雲端回應的設計目標
雖然事故回應的一般程序和機制,例如 NIST SP 800-61 Computer Security Incident Handling Guide
-
建立回應目標: 與利害關係人、法律顧問和組織領導階層合作,訂定回應事故的目標。共同目標包括遏制和緩解問題、復原受影響的資源、保留資料供鑑識使用、恢復已知的安全操作,以及最終從事故中學習經驗。
-
使用雲端回應: 在雲端內事件發生和資料之處實作回應模式。
-
了解您擁有什麼及需要什麼: 複製日誌、資源、快照和其他證據,並儲存在專門用於回應的集中式雲端帳戶中以便保留。運用標籤、中繼資料和機制,強制執行保留政策。您需要了解自己使用哪些服務,然後確定調查這些服務的需求。您也可以使用標籤來協助您了解自己的環境。
-
使用重新部署機制: 如果安全異常可能歸因於組態錯誤,修復的方法可能就是利用適當的組態重新部署資源以移除變異,如此簡單。若發現可能是遭到入侵,則務必確認您的重新部署包含可成功緩解根本原因的措施。
-
盡可能自動化: 當問題出現或事故重複發生時,請建立機制,以程式設計方式分類並回應常見的事件。對於自動化不足以因應的獨特、複雜或敏感事故,則採取真人回應。
-
選擇可擴展的解決方案: 努力符合組織所採行雲端運算方法的可擴展性。實作能夠因應您的環境調整的偵測和回應機制,以便有效縮短偵測與回應之間的時間。
-
了解並改善程序: 主動找出流程、工具或人員當中的落差,並實施計畫來彌補落差。模擬是找出落差並改善流程的安全方法。

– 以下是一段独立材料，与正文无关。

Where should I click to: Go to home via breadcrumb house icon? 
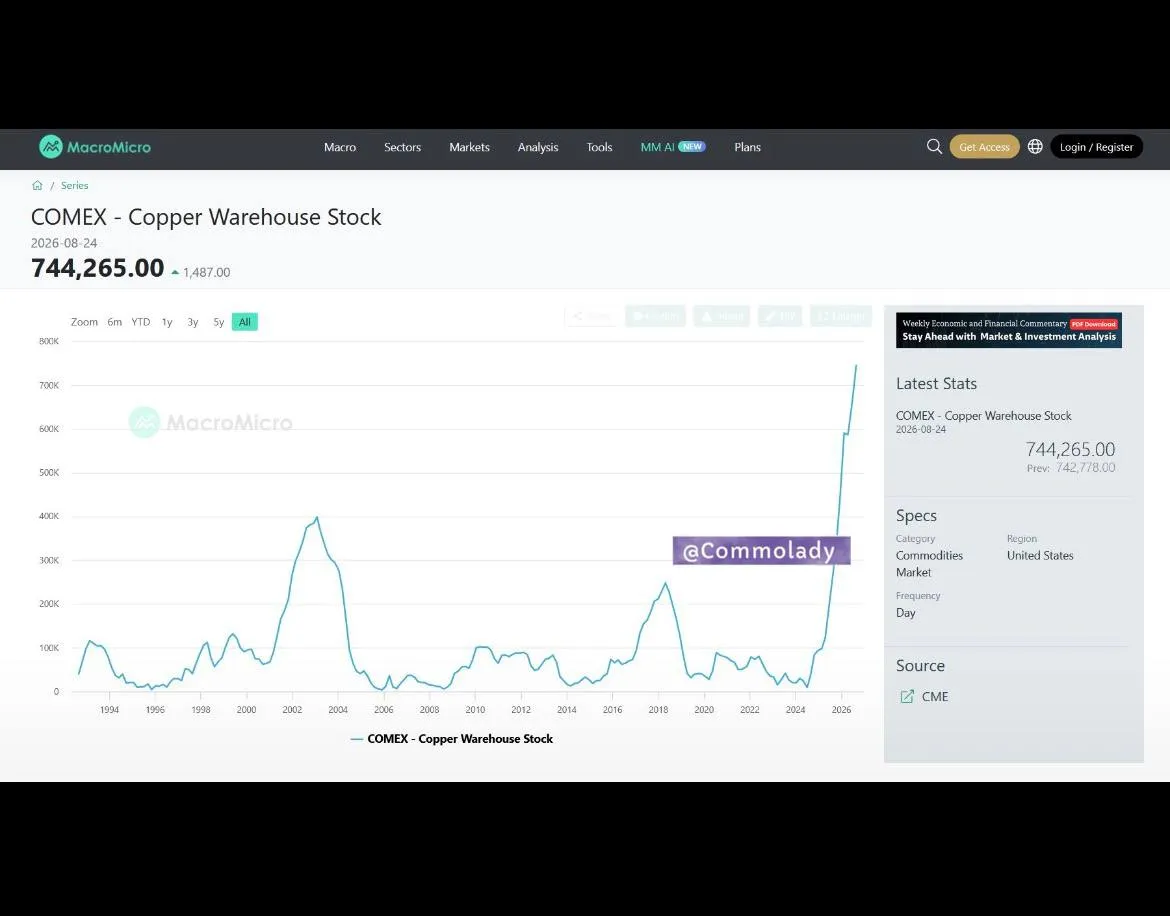tap(37, 185)
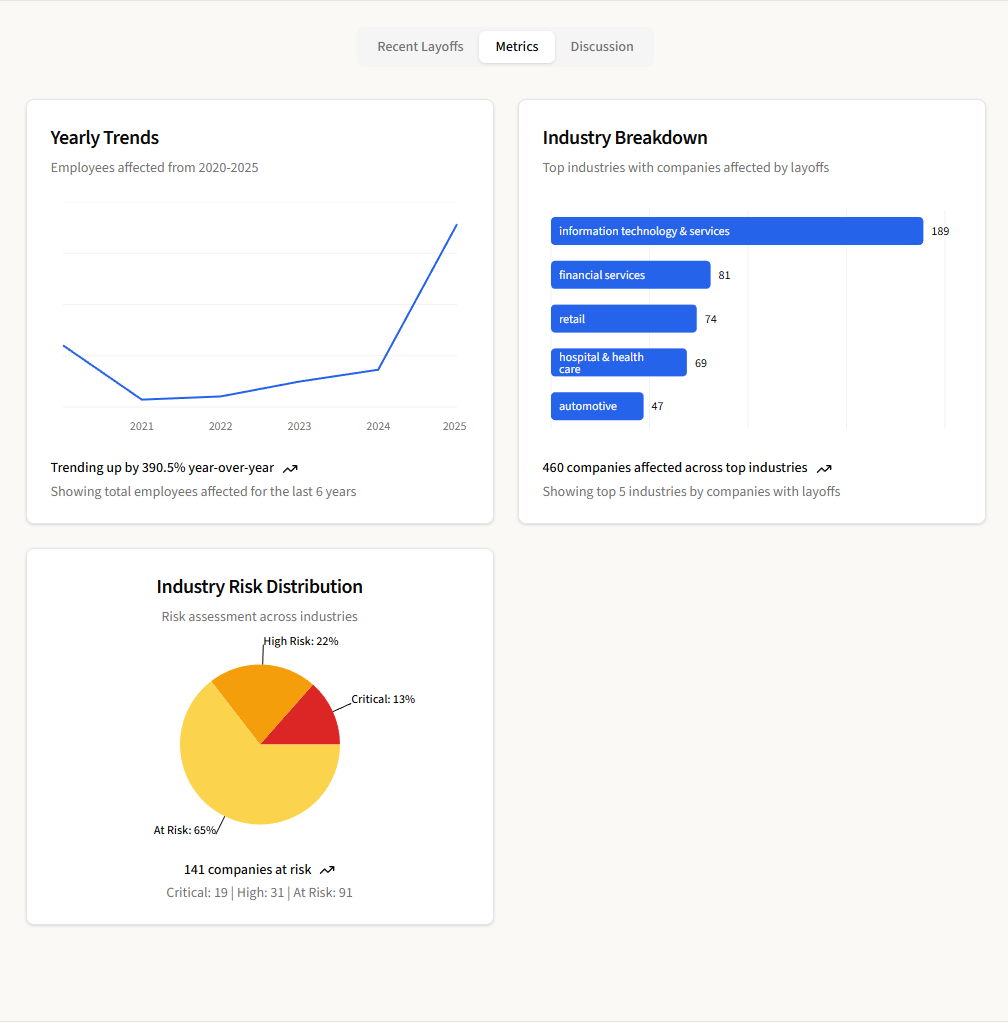This screenshot has height=1023, width=1008.
Task: Click the Yearly Trends card title
Action: [x=104, y=137]
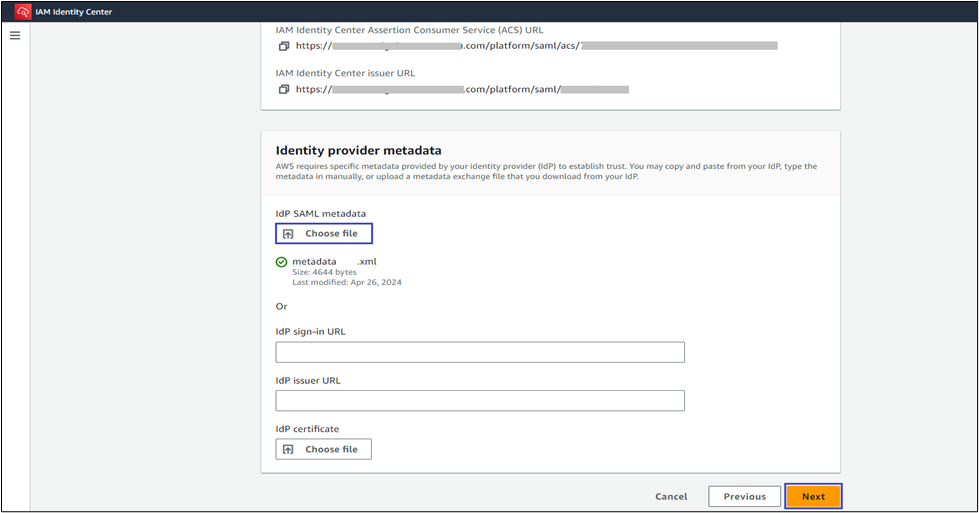Click the green checkmark beside the metadata file
979x513 pixels.
[x=282, y=262]
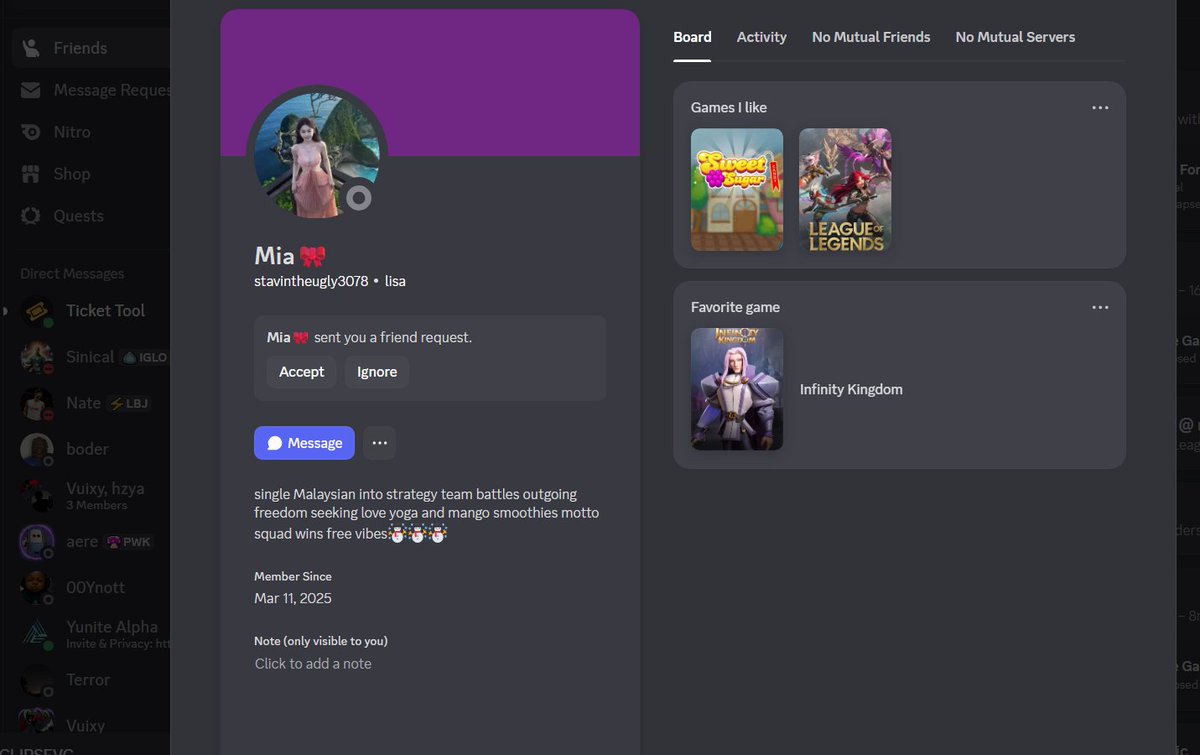
Task: Open Mia's profile picture
Action: 317,155
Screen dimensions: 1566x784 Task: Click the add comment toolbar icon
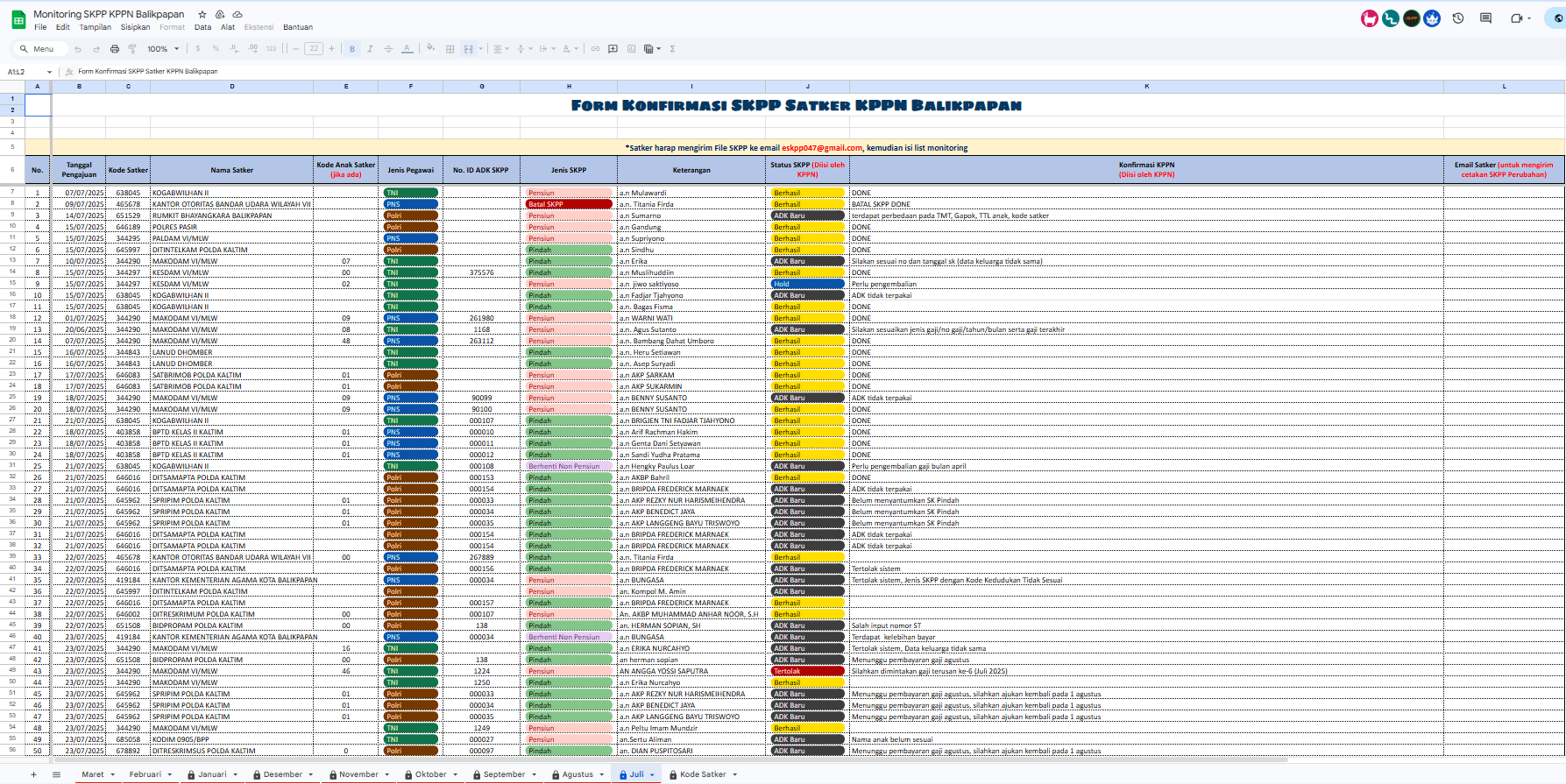point(613,49)
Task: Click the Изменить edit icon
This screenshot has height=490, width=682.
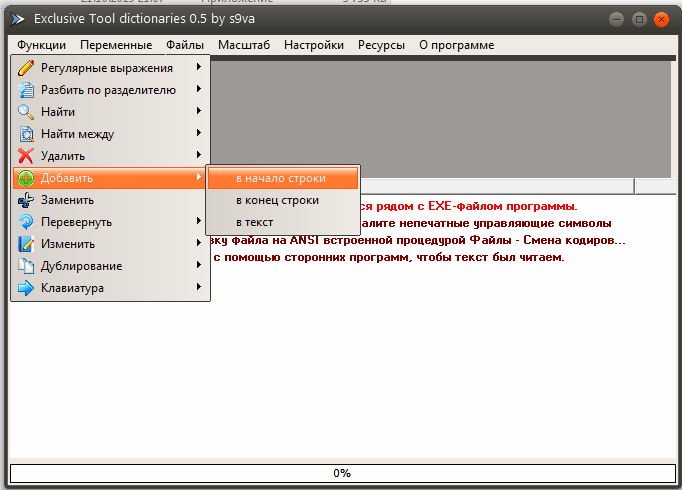Action: click(26, 244)
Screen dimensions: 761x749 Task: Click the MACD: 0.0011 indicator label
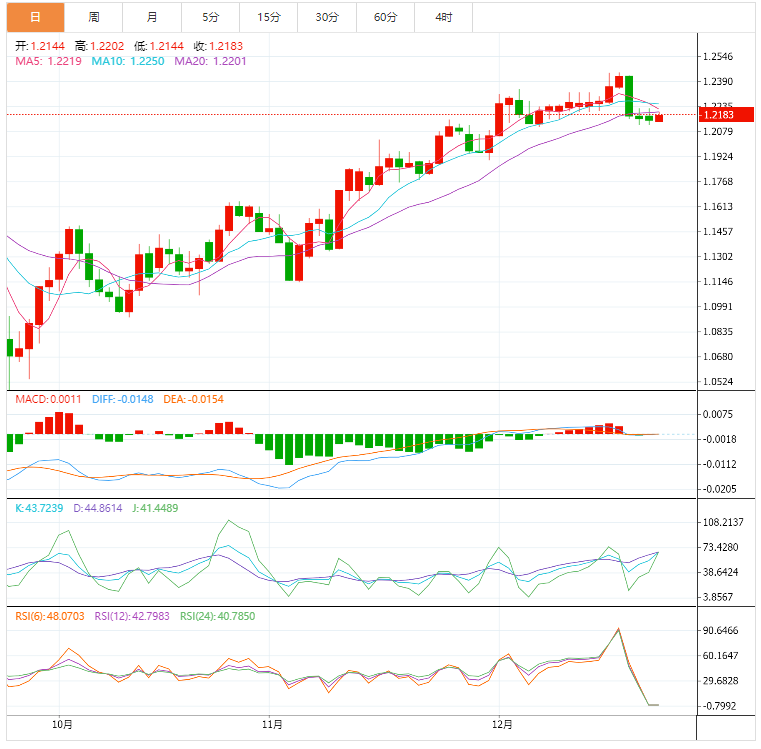coord(48,399)
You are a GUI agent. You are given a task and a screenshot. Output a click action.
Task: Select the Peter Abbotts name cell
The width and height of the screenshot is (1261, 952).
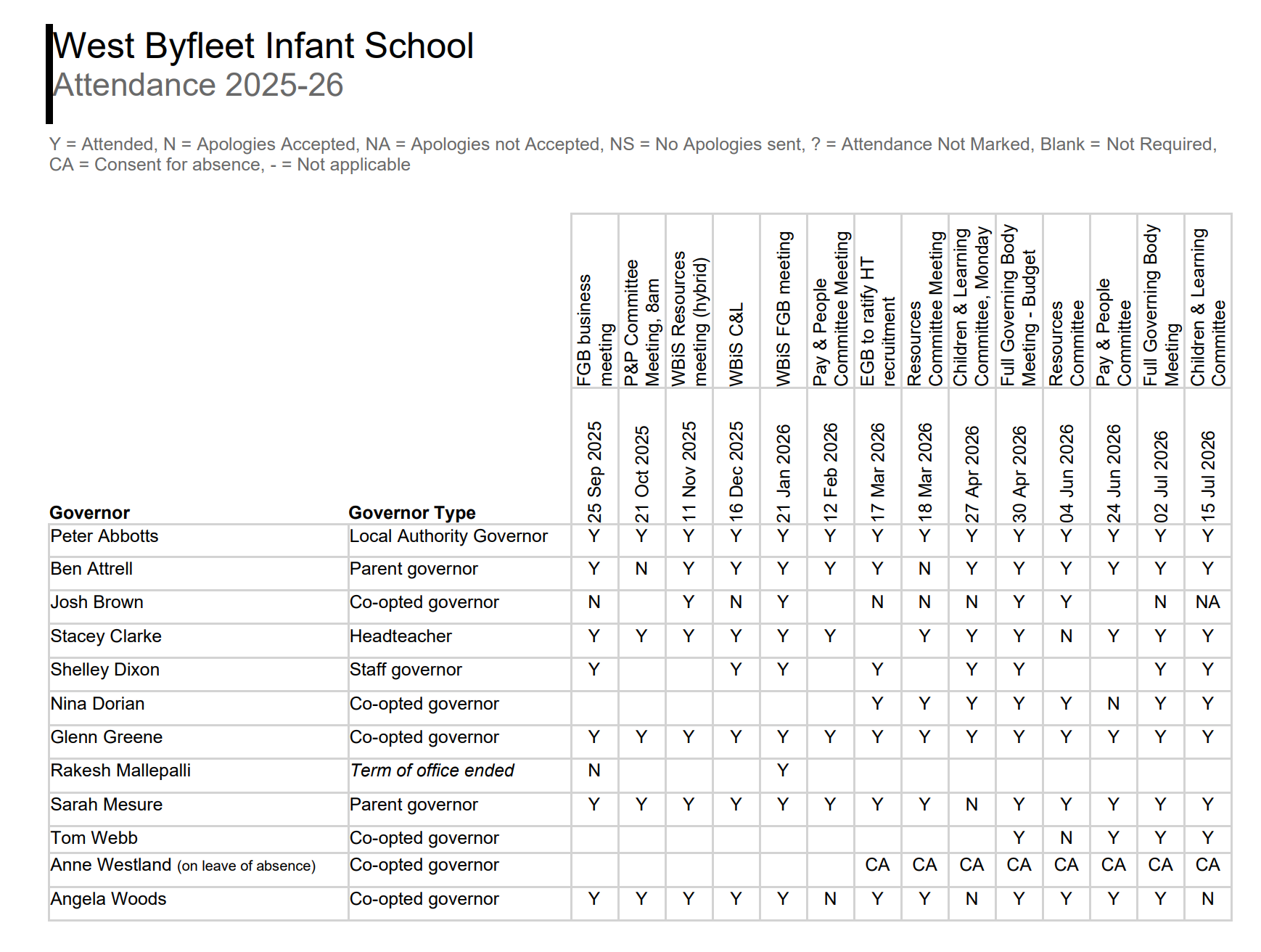pos(198,537)
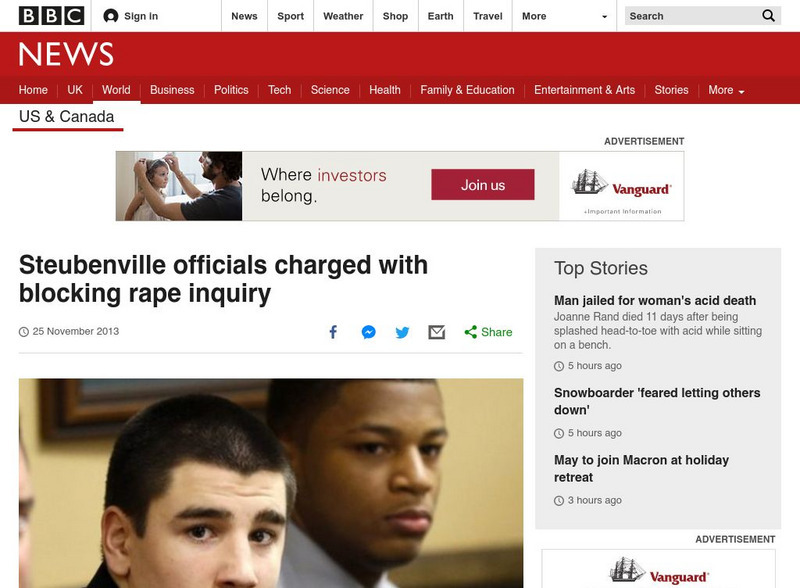
Task: Click the search magnifier icon
Action: (768, 16)
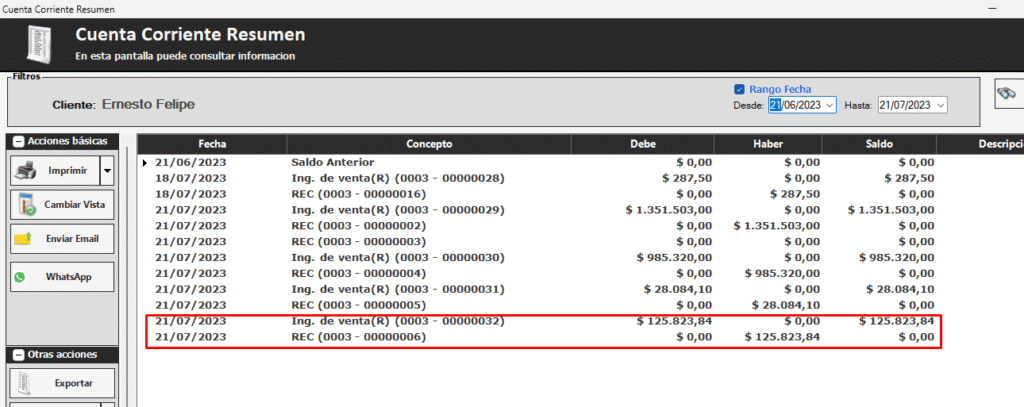This screenshot has height=407, width=1024.
Task: Open the Hasta date picker dropdown
Action: click(939, 105)
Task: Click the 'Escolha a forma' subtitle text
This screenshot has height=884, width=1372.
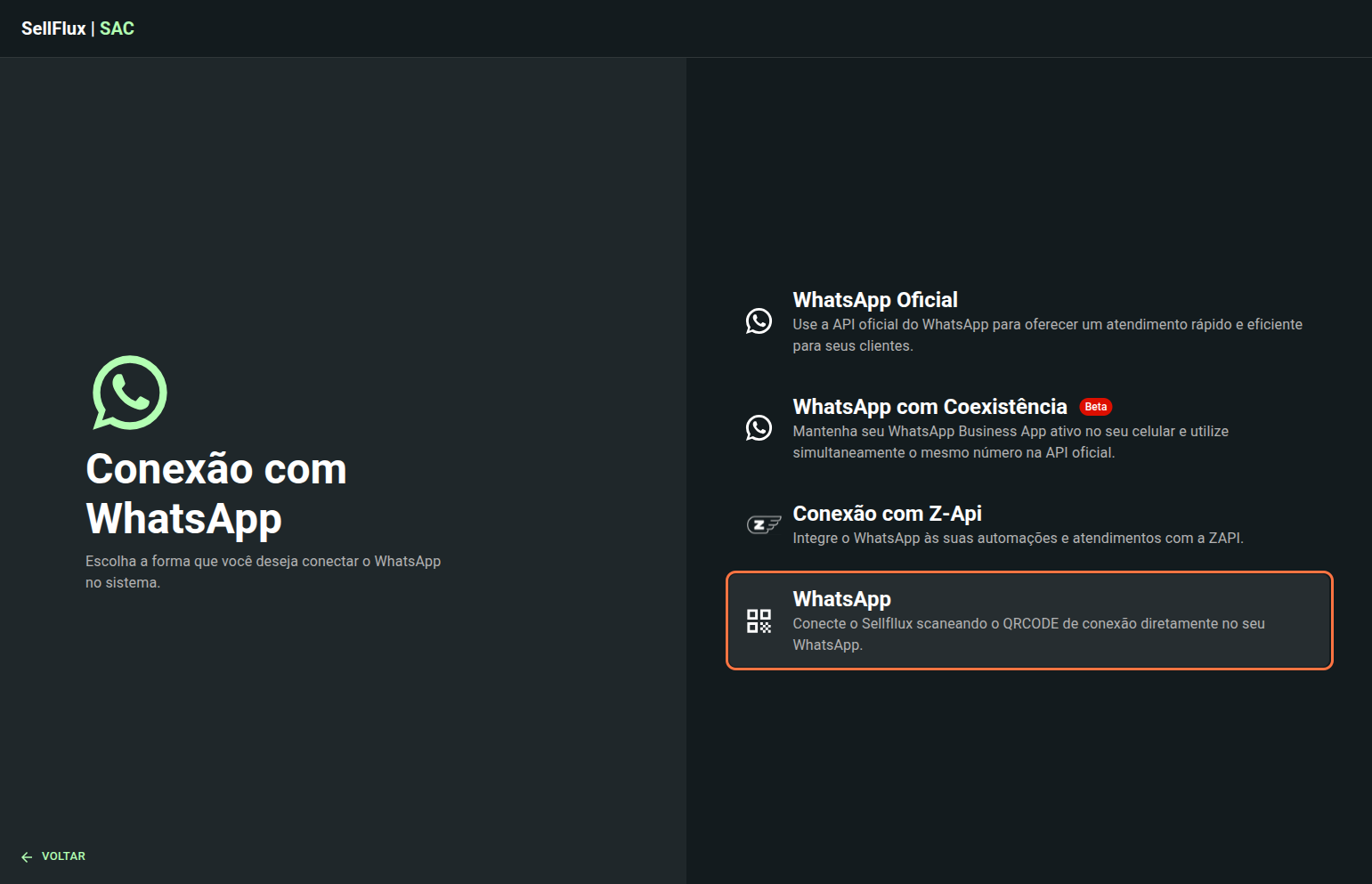Action: 263,572
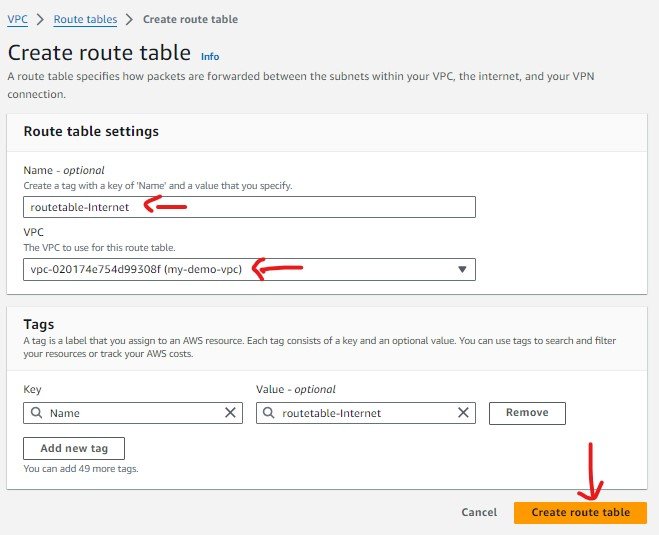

這些設計目標可提醒您檢閱架構實作,以確認能夠進行事故回應和威脅偵測。當您規劃雲端實作時,請考慮回應事故,最好是採用鑑識上可靠的回應方法。在某些情況下,這表示您可能會針對這些回應任務設定多個組織、帳戶和工具。這些工具和功能應透過部署管道提供給事故回應人員使用。它們不應處於靜態,否則可能造成更大的風險。